Der Pressefotograf Willi Hänscheid und sein Archiv
Im Jahr 1998 erwarb das Stadtmuseum Münster das umfangreiche Negativarchiv des münsterischen Pressefotografen Willi Hänscheid (1919–1999). Es umfasst etwa 300.000 Negative und gab den Anstoß für zahlreiche Fotoausstellungen.
Der Pressefotograf Willi Hänscheid, 1919 in Mülheim an der Ruhr geboren und 1999 in Münster gestorben, kam einer lokalen Institution gleich. Über drei Jahrzehnte begleitete er mit seiner Kamera das münsterische Tagesgeschehen. Hänscheid begann seine Tätigkeit als Pressefotograf in den 1940er Jahren. Seit Anfang 1955 war er in Münster für die „Westfälischen Nachrichten“ tätig und wechselte 1963 zur „Münstersehen Zeitung“, der er bis zu seinem Eintritt in den Ruhestand 1984 treu blieb. 1985 überreichte ihm Oberbürgermeister Dr. Jörg Twenhöven die Silberne Rathausgedenkmünze mit der Feststellung, dass er „Münsters Geschichte fotodokumentarisch mitgeschrieben“ habe.
Das Negativarchiv
In der ersten Hälfte seiner münsterischen Tätigkeit als Pressefotograf hat Hänscheid nicht nur seine Ausrüstung, sondern vor allem sein tägliches Arbeitsmaterial in Form von Mittelformat- und Kleinbildfilmen wie auch deren Entwicklung selbst bezahlt. Die Negative verblieben daher in seinem Besitz, die Zeitungen erhielten von ihm die erstellten Papierabzüge als Druckvorlagen. Dadurch entstand im Laufe der Zeit ein außerordentlich umfangreiches Negativarchiv, in dem die münsterische Stadtgeschichte in einer unglaublichen Dichte festgehalten ist. Die Zeitspanne der Aufnahmen reicht von den frühen 1950er Jahren bis in die Mitte der 1970er Jahre, am umfangreichsten ist die Überlieferung für die Jahre zwischen 1956 und 1968.

Einträge zum Auffinden von Wörtern und Elementen
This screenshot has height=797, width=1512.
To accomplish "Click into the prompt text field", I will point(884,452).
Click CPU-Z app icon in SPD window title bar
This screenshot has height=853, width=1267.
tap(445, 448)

> Aufgabe
Fassen Sie den Text über den Pressefotografen Willi Hänscheid in zwei Sätzen zusammen.

> Antwort
Der 1919 in Mülheim an der Ruhr geborene und 1999 in Münster gestorbene Pressefotograf Willi Hänscheid begleitete über drei Jahrzehnte das münsterische Tagesgeschehen mit der Kamera, ab 1955 zunächst für die „Westfälischen Nachrichten“. Da er in der ersten Hälfte seiner münsterischen Tätigkeit Filme und Entwicklung selbst bezahlte, blieben die Negative in seinem Besitz, und das so entstandene Archiv mit etwa 300.000 Negativen, das vor allem die Jahre 1956 bis 1968 umfasst, erwarb 1998 das Stadtmuseum Münster.